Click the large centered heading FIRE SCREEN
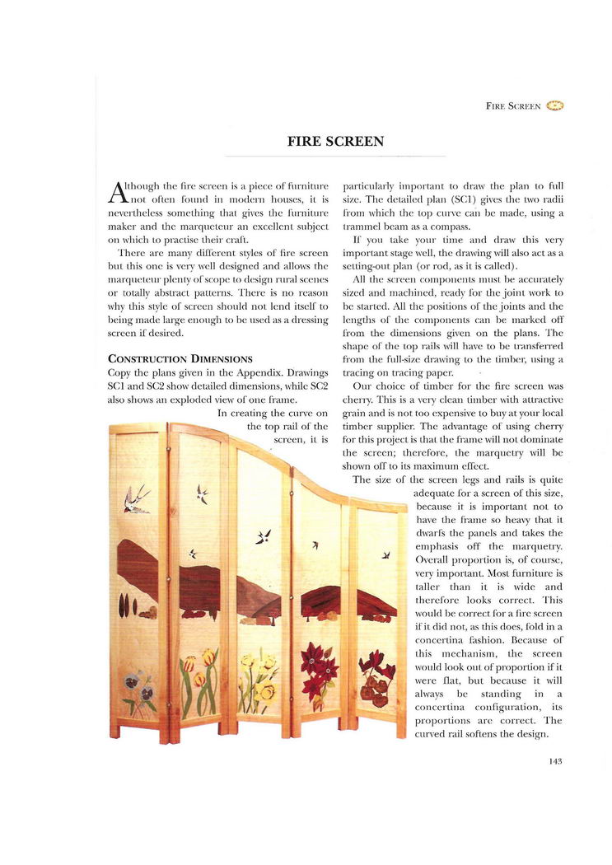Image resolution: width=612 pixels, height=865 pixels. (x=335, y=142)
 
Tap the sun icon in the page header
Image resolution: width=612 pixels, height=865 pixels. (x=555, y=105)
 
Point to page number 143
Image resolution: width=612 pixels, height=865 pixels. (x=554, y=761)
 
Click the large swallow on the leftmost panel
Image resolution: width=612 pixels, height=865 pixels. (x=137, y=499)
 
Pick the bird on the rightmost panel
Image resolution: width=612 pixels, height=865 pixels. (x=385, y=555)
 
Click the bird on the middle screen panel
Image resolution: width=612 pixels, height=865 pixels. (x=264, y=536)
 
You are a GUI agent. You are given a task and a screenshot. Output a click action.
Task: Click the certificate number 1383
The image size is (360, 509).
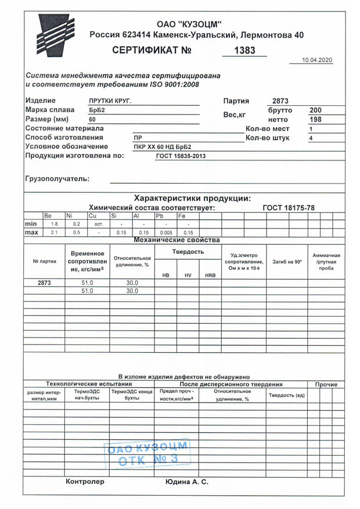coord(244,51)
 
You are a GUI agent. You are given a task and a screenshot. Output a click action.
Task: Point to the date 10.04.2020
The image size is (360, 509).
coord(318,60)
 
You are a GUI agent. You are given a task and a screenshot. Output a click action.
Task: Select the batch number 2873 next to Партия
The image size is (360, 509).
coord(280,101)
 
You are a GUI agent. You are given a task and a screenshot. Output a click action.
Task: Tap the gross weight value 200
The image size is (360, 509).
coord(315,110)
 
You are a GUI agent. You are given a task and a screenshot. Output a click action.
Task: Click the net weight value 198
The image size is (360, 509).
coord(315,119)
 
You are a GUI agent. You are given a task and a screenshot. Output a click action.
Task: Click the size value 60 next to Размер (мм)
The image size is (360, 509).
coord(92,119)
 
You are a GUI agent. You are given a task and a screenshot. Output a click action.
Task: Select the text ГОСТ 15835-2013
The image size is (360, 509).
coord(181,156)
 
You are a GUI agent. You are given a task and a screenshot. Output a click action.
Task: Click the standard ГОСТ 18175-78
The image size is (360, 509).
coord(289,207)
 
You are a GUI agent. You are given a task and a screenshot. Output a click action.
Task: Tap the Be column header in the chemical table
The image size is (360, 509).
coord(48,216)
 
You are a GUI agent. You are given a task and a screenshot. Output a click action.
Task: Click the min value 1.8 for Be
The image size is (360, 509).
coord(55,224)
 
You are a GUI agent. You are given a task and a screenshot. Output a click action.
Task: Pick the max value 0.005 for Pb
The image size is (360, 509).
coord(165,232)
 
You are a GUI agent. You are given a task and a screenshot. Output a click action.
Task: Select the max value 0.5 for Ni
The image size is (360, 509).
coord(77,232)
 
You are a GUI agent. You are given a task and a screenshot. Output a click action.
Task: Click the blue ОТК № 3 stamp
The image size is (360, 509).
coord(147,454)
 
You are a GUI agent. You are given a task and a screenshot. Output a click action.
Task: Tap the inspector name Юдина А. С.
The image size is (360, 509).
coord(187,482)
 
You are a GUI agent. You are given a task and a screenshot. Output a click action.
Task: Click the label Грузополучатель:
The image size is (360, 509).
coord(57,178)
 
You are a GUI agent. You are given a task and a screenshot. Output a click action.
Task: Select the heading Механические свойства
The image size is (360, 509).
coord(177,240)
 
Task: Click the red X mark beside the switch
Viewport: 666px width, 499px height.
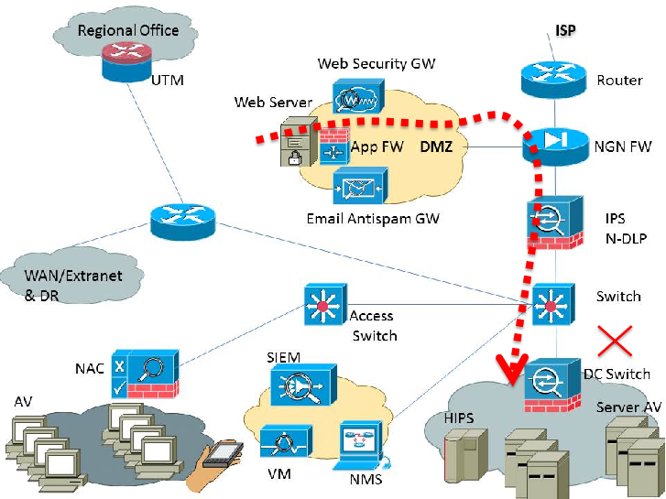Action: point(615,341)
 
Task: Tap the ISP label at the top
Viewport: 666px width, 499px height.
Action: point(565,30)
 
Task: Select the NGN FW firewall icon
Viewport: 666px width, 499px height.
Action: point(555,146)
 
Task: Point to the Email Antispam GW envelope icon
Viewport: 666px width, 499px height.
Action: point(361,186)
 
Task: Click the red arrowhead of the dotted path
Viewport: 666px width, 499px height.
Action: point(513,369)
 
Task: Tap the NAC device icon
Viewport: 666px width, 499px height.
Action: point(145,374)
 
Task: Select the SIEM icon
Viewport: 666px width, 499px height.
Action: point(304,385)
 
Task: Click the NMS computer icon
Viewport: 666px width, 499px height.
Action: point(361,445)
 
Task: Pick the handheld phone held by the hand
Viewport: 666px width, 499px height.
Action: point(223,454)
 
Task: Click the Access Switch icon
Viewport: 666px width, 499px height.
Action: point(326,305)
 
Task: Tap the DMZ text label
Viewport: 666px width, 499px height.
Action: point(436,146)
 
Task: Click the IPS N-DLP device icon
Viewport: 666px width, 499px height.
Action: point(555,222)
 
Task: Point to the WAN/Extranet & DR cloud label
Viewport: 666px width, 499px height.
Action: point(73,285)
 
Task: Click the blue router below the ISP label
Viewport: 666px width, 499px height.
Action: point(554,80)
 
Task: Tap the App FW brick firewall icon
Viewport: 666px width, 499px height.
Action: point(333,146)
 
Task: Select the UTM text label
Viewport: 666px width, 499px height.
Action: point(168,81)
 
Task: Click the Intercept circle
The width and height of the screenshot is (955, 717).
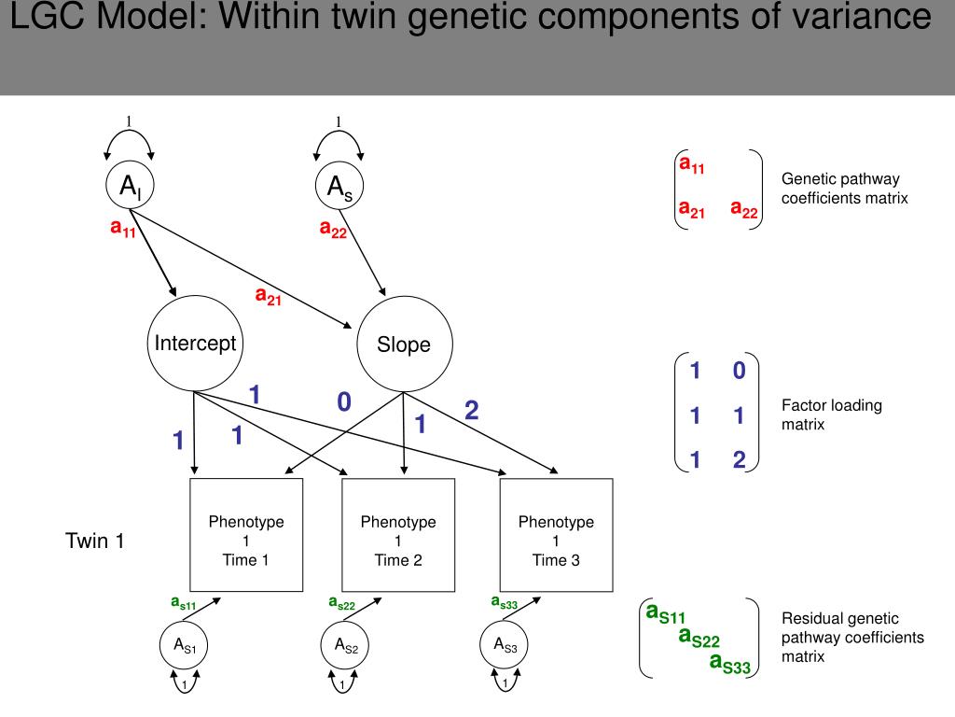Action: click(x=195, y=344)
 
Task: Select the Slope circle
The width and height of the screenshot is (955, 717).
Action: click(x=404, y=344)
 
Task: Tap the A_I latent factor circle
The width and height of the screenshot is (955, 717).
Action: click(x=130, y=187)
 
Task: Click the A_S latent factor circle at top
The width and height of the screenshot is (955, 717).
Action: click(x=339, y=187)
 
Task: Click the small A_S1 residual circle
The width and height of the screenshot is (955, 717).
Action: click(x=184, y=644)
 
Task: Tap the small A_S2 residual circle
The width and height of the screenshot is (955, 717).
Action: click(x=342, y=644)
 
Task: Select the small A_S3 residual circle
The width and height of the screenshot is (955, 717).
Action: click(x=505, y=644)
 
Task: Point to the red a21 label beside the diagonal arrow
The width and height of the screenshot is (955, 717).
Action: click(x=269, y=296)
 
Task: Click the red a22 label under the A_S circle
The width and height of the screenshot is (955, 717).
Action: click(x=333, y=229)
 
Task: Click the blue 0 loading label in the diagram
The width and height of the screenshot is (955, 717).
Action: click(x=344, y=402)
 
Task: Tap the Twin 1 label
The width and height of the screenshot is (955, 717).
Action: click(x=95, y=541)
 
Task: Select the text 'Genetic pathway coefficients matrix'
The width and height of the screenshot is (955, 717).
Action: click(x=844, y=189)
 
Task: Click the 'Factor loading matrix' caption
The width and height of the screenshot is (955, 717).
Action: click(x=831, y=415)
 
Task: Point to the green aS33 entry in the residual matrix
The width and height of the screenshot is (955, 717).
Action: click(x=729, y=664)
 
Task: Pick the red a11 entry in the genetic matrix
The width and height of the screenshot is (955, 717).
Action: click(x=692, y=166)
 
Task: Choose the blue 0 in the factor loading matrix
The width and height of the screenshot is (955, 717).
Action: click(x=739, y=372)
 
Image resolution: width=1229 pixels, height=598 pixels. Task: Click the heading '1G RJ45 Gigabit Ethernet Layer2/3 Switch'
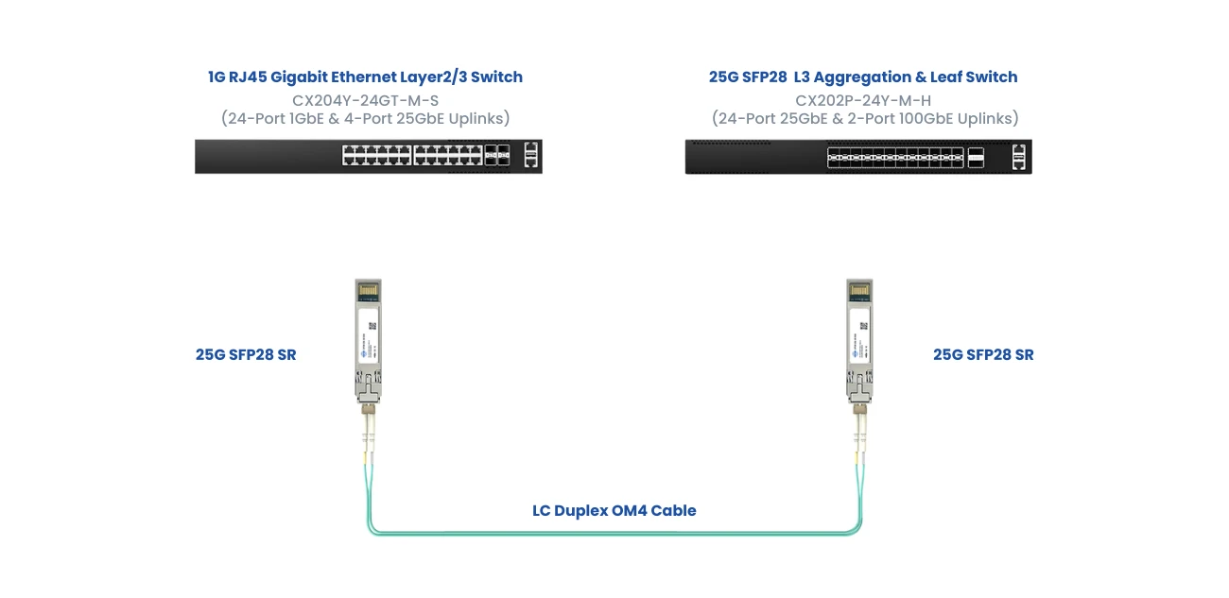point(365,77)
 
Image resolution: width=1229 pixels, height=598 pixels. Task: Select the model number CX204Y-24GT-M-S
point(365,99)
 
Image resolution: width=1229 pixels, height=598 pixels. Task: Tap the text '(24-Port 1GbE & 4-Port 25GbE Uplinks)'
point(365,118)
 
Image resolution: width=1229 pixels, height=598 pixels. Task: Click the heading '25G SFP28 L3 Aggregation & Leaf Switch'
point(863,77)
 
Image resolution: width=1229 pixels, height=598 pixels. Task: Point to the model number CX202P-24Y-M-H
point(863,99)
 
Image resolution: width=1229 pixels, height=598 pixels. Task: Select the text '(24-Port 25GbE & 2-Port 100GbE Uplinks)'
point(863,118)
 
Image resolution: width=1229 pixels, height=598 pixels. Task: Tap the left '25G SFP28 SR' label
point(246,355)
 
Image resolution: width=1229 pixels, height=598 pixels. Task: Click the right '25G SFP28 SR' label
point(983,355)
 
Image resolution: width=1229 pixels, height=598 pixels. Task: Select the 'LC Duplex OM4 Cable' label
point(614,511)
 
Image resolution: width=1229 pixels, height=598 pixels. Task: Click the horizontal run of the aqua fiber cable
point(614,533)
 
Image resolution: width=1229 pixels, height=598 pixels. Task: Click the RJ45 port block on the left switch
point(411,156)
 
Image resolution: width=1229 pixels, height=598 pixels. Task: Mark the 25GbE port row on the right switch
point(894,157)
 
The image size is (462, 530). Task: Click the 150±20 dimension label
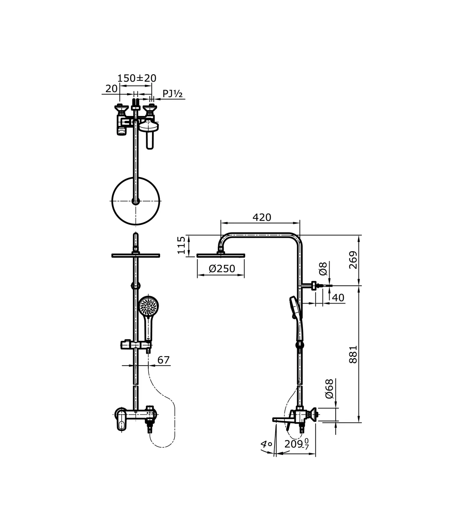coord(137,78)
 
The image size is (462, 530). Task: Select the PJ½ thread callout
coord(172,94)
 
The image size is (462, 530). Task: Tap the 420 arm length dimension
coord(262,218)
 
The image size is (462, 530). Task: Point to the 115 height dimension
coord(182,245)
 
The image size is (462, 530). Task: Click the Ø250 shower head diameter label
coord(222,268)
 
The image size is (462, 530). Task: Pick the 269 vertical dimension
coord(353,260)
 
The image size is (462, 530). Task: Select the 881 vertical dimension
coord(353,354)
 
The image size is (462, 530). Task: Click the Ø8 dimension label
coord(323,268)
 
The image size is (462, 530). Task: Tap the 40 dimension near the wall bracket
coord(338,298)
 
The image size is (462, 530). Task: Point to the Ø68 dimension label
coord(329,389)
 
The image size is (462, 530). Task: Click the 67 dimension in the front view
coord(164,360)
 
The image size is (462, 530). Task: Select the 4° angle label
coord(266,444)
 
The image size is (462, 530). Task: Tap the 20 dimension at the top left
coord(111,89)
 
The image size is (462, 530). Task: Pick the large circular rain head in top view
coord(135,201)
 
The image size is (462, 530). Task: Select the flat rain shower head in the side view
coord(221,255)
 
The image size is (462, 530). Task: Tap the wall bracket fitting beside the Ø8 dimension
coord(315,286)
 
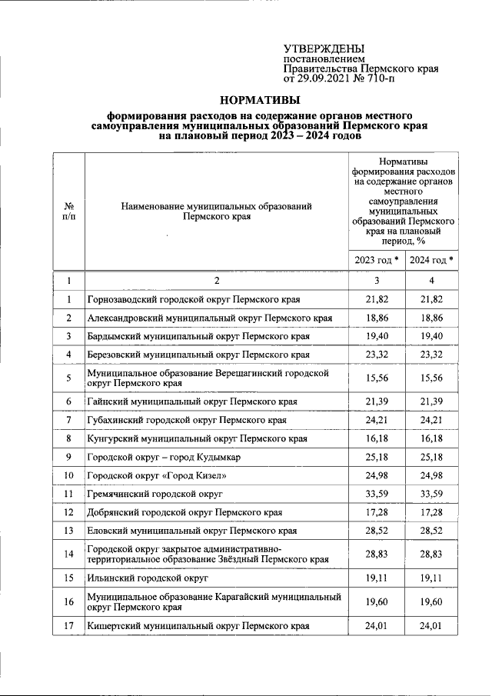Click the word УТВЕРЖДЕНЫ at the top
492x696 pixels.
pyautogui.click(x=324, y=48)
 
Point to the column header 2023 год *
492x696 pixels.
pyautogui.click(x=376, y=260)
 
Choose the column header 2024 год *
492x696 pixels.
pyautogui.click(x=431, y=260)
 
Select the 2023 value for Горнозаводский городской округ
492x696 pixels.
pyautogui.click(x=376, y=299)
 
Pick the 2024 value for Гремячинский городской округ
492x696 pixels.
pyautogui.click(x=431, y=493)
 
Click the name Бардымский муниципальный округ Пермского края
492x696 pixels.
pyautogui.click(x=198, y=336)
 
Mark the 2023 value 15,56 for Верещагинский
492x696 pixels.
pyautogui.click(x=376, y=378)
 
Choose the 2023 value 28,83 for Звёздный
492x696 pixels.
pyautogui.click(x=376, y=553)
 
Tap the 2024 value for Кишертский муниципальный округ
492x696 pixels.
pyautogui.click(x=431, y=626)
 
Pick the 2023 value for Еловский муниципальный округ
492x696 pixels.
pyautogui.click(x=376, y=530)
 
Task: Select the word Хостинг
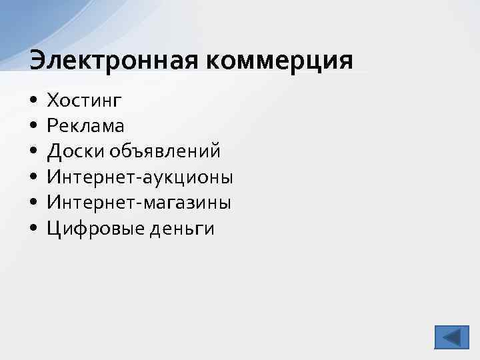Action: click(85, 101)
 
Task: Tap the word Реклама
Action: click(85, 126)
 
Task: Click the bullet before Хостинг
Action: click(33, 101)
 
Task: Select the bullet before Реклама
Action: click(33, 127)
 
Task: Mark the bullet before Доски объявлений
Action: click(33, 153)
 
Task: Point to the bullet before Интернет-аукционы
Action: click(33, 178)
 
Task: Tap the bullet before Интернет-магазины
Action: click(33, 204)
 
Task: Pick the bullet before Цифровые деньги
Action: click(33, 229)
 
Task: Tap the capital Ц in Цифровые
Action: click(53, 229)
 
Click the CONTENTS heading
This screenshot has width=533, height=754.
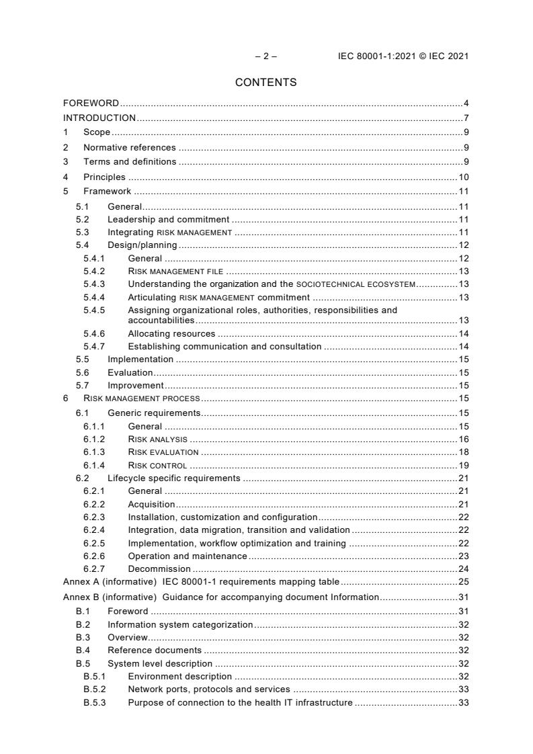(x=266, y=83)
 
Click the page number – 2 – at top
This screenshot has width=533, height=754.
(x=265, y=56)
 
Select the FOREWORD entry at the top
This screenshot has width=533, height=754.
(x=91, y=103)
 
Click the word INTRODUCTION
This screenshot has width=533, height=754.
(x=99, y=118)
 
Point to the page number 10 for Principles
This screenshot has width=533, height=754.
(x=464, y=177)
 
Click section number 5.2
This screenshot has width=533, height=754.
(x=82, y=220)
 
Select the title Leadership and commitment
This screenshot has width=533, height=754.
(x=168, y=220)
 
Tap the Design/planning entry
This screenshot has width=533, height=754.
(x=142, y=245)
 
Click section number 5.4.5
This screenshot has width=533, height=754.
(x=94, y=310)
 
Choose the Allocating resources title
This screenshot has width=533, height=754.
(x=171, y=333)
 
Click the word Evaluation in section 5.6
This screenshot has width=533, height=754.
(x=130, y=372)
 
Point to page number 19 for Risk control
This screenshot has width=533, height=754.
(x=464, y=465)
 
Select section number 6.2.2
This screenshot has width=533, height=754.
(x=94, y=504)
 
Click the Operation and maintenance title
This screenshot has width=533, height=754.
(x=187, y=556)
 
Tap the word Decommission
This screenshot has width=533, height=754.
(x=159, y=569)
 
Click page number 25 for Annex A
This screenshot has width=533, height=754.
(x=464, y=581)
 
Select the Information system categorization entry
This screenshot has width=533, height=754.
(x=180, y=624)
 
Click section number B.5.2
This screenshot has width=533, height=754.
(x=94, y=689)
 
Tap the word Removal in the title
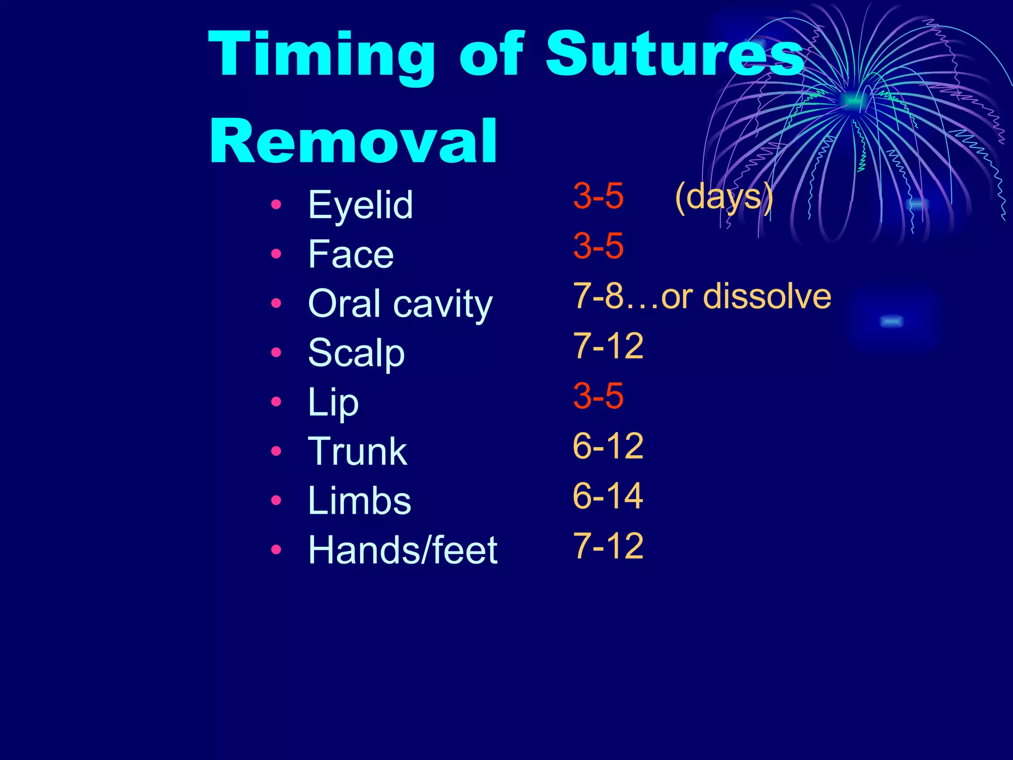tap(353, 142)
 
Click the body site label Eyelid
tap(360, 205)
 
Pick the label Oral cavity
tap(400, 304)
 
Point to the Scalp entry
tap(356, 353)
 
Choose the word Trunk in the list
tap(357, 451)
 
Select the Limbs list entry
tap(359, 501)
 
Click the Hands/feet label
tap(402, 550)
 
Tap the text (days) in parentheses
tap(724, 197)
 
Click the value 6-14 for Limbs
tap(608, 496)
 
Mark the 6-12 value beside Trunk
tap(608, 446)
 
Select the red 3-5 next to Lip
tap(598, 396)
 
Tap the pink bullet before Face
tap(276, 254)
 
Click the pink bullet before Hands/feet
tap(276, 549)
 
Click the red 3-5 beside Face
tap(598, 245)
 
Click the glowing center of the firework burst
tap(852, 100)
- - - - -
## TASK PROMPT:
Copy the entries above verbatim, starting at the very first line and ending with the line that contains "pixels. (x=385, y=555)", including that line. Omit the pictures.

## COMPLETE RESPONSE:
Click the large centered heading FIRE SCREEN
Image resolution: width=612 pixels, height=865 pixels. (x=335, y=142)
 
Tap the sun icon in the page header
Image resolution: width=612 pixels, height=865 pixels. (x=555, y=105)
 
Point to page number 143
Image resolution: width=612 pixels, height=865 pixels. (x=554, y=761)
 
Click the large swallow on the leftmost panel
Image resolution: width=612 pixels, height=865 pixels. (x=137, y=499)
 
Pick the bird on the rightmost panel
Image resolution: width=612 pixels, height=865 pixels. (x=385, y=555)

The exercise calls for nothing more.